E’ un dato di fatto che proposte culturali di questo genere, se difficilmente trovavano spazio durante gli “anni felici”, figurarsi ora che i tempi si sono fatti bui…
E’ semplice, infatti, concentrarsi sull’ex studente del liceo classico che rimembra tempi andati o su chi ha goduto di ottimi studi, la vera domanda riguarda il modo in cui il telespettatore classico di Rai 1, spesso sinonimo di italiano medio, abbia recepito quest’opera.
E’ scontato sottolineare che la messa in onda di prodotti come questo è sempre una bella notizia.
Non è scontato sottolineare, invce, il fatto che su Rai 1 sia tornata la satira.
E’ triste constatare, però, che la satira in questione è quella di Aristofane che, per una mente aperta, può avere il suo enorme peso mentre per un mente chiusa può risultare un bla bla bla continuo, con Ficarra e Picone a fare da specchio per le allodole (quando, in realtà, non è così).

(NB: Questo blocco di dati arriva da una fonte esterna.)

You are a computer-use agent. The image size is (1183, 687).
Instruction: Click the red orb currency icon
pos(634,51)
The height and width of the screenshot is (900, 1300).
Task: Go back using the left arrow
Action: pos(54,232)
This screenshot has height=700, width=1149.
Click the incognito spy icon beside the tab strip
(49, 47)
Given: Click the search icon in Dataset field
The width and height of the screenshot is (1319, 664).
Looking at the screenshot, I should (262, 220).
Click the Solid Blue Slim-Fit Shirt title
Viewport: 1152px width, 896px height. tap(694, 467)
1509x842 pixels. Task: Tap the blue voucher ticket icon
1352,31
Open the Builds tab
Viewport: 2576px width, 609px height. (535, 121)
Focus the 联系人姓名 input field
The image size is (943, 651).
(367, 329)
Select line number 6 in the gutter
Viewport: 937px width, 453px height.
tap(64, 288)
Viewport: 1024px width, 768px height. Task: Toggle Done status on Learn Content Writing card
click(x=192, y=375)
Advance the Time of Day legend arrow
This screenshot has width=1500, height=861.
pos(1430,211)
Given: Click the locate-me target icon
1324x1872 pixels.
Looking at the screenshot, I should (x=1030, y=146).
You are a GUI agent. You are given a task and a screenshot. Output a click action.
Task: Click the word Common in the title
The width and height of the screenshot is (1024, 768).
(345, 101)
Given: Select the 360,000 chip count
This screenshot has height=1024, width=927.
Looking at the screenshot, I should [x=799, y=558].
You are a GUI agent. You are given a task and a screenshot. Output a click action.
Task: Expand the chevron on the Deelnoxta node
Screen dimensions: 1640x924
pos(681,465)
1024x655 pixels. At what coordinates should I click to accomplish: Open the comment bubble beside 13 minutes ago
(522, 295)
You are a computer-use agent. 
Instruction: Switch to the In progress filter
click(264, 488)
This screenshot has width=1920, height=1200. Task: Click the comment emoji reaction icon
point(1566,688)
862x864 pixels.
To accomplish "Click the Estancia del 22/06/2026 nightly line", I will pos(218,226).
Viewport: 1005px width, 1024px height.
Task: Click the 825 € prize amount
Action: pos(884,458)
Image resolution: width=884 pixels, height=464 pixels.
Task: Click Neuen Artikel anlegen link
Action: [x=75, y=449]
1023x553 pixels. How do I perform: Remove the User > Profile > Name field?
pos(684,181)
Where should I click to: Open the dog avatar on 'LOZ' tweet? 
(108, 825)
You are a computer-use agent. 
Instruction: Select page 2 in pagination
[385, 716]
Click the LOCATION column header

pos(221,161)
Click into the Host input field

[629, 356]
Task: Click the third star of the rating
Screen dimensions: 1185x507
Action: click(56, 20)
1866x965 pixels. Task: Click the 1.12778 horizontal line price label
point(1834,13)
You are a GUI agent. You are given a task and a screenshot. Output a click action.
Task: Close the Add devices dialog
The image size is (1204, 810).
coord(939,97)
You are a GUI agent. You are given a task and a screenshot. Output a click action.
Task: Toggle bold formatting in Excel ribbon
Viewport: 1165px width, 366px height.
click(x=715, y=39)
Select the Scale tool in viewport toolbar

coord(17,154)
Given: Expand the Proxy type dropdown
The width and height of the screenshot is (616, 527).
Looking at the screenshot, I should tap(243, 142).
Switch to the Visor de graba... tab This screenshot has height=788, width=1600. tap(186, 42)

Il tentativo di rendere accessibile l’opera ai più è riuscito in parte.
Il messaggio che Aristofane ha voluto trasmettere con Le Rane, spiace dirlo, potrebbe restare inascoltato proprio a chi, invece, era indirizzato.
Le Rane è arrivato troppo tardi, come già scritto.
E fino a quando, inoltre, serate televisive di questo tipo verranno sempre percepite come evento e non come normalità, il “troppo tardi” è destinato ad avere un seguito.